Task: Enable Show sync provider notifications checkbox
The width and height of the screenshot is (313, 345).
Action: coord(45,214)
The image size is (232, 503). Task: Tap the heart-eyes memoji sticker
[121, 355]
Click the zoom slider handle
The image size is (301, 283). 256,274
· · ·
● What the exercise asks:
The records above should be copied out again in full, exactly as they appear.

● Your solution:
Task: Enable Show sync provider notifications checkbox
The width and height of the screenshot is (313, 345).
Action: coord(45,214)
The image size is (232, 503). Task: Tap the heart-eyes memoji sticker
[121, 355]
Click the zoom slider handle
The image size is (301, 283). 256,274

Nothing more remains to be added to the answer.